READING TEXT below:

Dairy Allergy vs Lactose Intolerance

Lactose is a sugar found only in milk. When we eat or drink lactose, it‘s broken down by an enzyme called lactase in the small intestine. Lactase is very important for babies who are entirely reliant on being able to digest their mother’s milk to get the energy they need to grow. Once we eat a full diet Lactase becomes less necessary, and lactase levels tend to fall naturally as we get older. Lactose intolerance symptoms are very rare in children under 6 (amongst whom cow’s milk protein allergy is more common) but get more and more common as we grow older. Lactose intolerance, which is different to lactose allergy, occurs when there is not enough of the enzyme to digest the milk properly.

If the lactose isn’t broken down by the intestine, it is broken down instead by bacteria living in the gut. This causes gas to build up in the gut leading to bloating, flatulence, abdominal discomfort and loose motions. Symptoms only occur if you consume lactose and they tend to be worse the more lactose you take in. Symptoms usually start several hours after eating or drinking anything containing lactose.

Lactose intolerance is often inherited, and amongst peoples of some ethnicities, lactose intolerance is essentially considered normal in adulthood, particularly in those cultures where milk does not feature much in the adult diet. For example, lactose intolerance occurs in between 80–100% of East Asian people and up to 90% of people in some parts of Africa. Conversely, lactose intolerance is much less common in Northern Europe.

Sometimes lactose intolerance occurs as a result of another illness which has damaged the lining of the bowel. This is why people sometimes find that dairy products irritate their stomach for a few weeks following a bout of gastroenteritis. Diagnosis doesn’t usually require any tests. If you suspect you have lactose intolerance, you can try a 2 to 6 week trial of avoiding lactose during which time your symptoms should stop. After the trial, try eating or drinking something containing lactose and, if the symptoms recur, you can be confident that you are lactose intolerant. The difficulty is making sure that you avoid eating any lactose during the trial period because it can crop up unexpectedly in cakes, bread, snacks and even in the coating of some tablets.

Whilst food allergies, in general, are on the rise, lactose allergy remains far less common than lactose intolerance. As with other food allergies, some symptoms of lactose allergy occur several hours after consuming lactose, and these include abdominal pain, diarrhoea, eczema, tiredness, constipation or acid reflux. Because of this delay working out exactly what you’re allergic to can prove tricky but keeping a food diary usually helps. If you suspect you are reacting to lactose, this can again be assessed with an elimination diet. If an allergy is suspected in a child, you should consult a dietician before eliminating potentially important nutrients from their diet.

End of READING TEXT.

◆ **ASSIGNMENT**
Continue the text on dairy allergy and lactose intolerance from the point where it ends.

EXTRACTED MATERIAL below:

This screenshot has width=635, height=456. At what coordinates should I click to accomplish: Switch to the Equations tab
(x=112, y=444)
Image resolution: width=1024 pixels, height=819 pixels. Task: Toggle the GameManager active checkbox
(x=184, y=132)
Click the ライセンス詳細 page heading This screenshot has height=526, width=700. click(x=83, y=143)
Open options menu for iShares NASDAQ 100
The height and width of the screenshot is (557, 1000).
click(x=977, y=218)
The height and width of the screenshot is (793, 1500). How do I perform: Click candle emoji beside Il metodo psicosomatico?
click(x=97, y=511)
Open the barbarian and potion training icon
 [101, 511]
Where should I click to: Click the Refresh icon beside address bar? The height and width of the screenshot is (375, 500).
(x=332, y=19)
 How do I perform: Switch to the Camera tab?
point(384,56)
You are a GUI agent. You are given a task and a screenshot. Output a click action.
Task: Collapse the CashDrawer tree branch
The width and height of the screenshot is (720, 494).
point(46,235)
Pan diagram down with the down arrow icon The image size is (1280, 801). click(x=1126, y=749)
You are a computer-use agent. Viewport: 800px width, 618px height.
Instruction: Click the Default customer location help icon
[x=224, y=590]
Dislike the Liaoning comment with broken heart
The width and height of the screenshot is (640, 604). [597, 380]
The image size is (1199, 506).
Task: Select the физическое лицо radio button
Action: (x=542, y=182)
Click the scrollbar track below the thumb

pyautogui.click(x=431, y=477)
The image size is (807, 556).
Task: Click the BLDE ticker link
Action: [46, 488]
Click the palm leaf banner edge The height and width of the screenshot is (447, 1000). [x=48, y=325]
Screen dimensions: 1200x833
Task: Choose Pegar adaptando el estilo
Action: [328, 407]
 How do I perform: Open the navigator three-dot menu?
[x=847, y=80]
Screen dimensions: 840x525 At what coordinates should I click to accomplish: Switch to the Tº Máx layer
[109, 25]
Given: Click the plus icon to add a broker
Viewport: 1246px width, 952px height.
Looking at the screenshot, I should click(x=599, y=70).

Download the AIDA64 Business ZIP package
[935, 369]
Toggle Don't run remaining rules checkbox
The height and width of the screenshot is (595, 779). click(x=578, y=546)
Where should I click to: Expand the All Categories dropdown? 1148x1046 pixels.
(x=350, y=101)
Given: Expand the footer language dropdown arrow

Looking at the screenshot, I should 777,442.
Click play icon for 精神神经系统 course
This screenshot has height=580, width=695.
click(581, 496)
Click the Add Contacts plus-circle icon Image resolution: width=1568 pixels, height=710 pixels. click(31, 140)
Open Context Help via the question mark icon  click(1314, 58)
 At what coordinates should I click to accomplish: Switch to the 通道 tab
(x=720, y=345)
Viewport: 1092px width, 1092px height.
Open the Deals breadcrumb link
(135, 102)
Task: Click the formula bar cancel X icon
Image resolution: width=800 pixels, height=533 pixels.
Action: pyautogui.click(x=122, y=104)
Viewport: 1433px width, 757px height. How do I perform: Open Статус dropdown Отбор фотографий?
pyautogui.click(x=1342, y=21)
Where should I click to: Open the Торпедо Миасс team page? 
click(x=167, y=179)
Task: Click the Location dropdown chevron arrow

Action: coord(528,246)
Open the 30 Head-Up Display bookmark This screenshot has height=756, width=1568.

End of EXTRACTED MATERIAL.

◆ **RESULT BELOW**
More alarming allergy symptoms can occur within seconds or minutes of eating lactose. These include rashes, swelling of the lips and tongue, difficulty breathing, and nasal itching and sneezing. At its most severe an allergic reaction can be life-threatening — so called anaphylaxis — and if you or someone you are with experiences difficulty breathing, or swelling around the face and mouth, you should seek urgent medical attention.

These more rapid reactions are controlled by something called ‘IgE’ which is an antibody in the blood. People experiencing symptoms suggestive of an ‘IgE-mediated reaction’ generally undergo testing for their allergy because it is important to work out exactly what they are allergic to and how strong their reaction to it is likely to be.
A blood test can be done looking for the specific IgE which is targeted against lactose or, alternatively, a doctor can perform a ‘skin-prick test’. During a skin-prick test a drop of the suspected allergen is put onto the skin of the arm, and then the skin is pricked through the drop with a needle. The skin is checked for a reaction about fifteen minutes later.

Antihistamines (hay fever tablets) usually settle mild symptoms if lactose is accidently consumed but those who suffer potentially life-threatening reactions should carry an injection of adrenaline with them to rapidly relieve the symptoms of an allergic reaction if it happens.

Lactose allergy is less common than lactose intolerance although some of their symptoms overlap. In both cases, conditions are often managed by simply avoiding lactose-containing food and drink. With numerous lactose-free alternatives to dairy products available in supermarkets, avoiding lactose does not typically present too much of a problem.